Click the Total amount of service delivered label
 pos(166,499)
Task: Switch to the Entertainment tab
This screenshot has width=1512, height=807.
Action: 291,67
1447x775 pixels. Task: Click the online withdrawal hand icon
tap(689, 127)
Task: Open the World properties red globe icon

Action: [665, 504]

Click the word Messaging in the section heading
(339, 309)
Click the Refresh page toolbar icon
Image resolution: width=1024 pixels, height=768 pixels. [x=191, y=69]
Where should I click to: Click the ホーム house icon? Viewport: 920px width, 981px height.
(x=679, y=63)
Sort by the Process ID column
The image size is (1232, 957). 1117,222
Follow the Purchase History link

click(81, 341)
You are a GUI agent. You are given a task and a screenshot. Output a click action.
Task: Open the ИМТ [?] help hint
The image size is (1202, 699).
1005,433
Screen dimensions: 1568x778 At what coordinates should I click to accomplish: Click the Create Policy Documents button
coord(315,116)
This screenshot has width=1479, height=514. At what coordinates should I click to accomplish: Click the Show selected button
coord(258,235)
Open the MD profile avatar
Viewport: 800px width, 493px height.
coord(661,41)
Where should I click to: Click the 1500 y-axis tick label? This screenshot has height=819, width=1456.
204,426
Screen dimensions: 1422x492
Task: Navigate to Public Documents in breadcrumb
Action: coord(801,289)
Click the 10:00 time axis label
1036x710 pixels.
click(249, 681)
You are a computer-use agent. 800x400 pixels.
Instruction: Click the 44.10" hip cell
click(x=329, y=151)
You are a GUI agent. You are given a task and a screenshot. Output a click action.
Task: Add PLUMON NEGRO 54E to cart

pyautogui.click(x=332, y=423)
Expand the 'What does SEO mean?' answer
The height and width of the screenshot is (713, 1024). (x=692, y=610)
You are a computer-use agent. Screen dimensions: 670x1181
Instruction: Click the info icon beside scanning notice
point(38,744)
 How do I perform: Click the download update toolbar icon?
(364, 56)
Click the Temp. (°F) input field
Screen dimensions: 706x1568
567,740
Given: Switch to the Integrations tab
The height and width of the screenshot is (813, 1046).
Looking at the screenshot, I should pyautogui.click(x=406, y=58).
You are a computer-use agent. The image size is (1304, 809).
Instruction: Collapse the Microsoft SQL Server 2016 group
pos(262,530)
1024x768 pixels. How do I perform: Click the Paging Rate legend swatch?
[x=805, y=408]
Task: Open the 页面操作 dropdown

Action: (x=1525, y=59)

§ §

**Directions**
Set the entries down again, unchanged and complete.

**Exercise answer**
Click the Total amount of service delivered label
 pos(166,499)
Task: Switch to the Entertainment tab
This screenshot has width=1512, height=807.
Action: 291,67
1447x775 pixels. Task: Click the online withdrawal hand icon
tap(689, 127)
Task: Open the World properties red globe icon

Action: [665, 504]

Click the word Messaging in the section heading
(339, 309)
Click the Refresh page toolbar icon
Image resolution: width=1024 pixels, height=768 pixels. [x=191, y=69]
Where should I click to: Click the ホーム house icon? Viewport: 920px width, 981px height.
(x=679, y=63)
Sort by the Process ID column
The image size is (1232, 957). 1117,222
Follow the Purchase History link

click(81, 341)
You are a GUI agent. You are given a task and a screenshot. Output a click action.
Task: Open the ИМТ [?] help hint
The image size is (1202, 699).
1005,433
Screen dimensions: 1568x778 At what coordinates should I click to accomplish: Click the Create Policy Documents button
coord(315,116)
This screenshot has width=1479, height=514. At what coordinates should I click to accomplish: Click the Show selected button
coord(258,235)
Open the MD profile avatar
Viewport: 800px width, 493px height.
coord(661,41)
Where should I click to: Click the 1500 y-axis tick label? This screenshot has height=819, width=1456.
204,426
Screen dimensions: 1422x492
Task: Navigate to Public Documents in breadcrumb
Action: coord(801,289)
Click the 10:00 time axis label
1036x710 pixels.
click(249, 681)
You are a computer-use agent. 800x400 pixels.
Instruction: Click the 44.10" hip cell
click(x=329, y=151)
You are a GUI agent. You are given a task and a screenshot. Output a click action.
Task: Add PLUMON NEGRO 54E to cart

pyautogui.click(x=332, y=423)
Expand the 'What does SEO mean?' answer
The height and width of the screenshot is (713, 1024). (x=692, y=610)
You are a computer-use agent. Screen dimensions: 670x1181
Instruction: Click the info icon beside scanning notice
point(38,744)
 How do I perform: Click the download update toolbar icon?
(364, 56)
Click the Temp. (°F) input field
Screen dimensions: 706x1568
567,740
Given: Switch to the Integrations tab
The height and width of the screenshot is (813, 1046).
Looking at the screenshot, I should pyautogui.click(x=406, y=58).
You are a computer-use agent. The image size is (1304, 809).
Instruction: Collapse the Microsoft SQL Server 2016 group
pos(262,530)
1024x768 pixels. How do I perform: Click the Paging Rate legend swatch?
[x=805, y=408]
Task: Open the 页面操作 dropdown

Action: (x=1525, y=59)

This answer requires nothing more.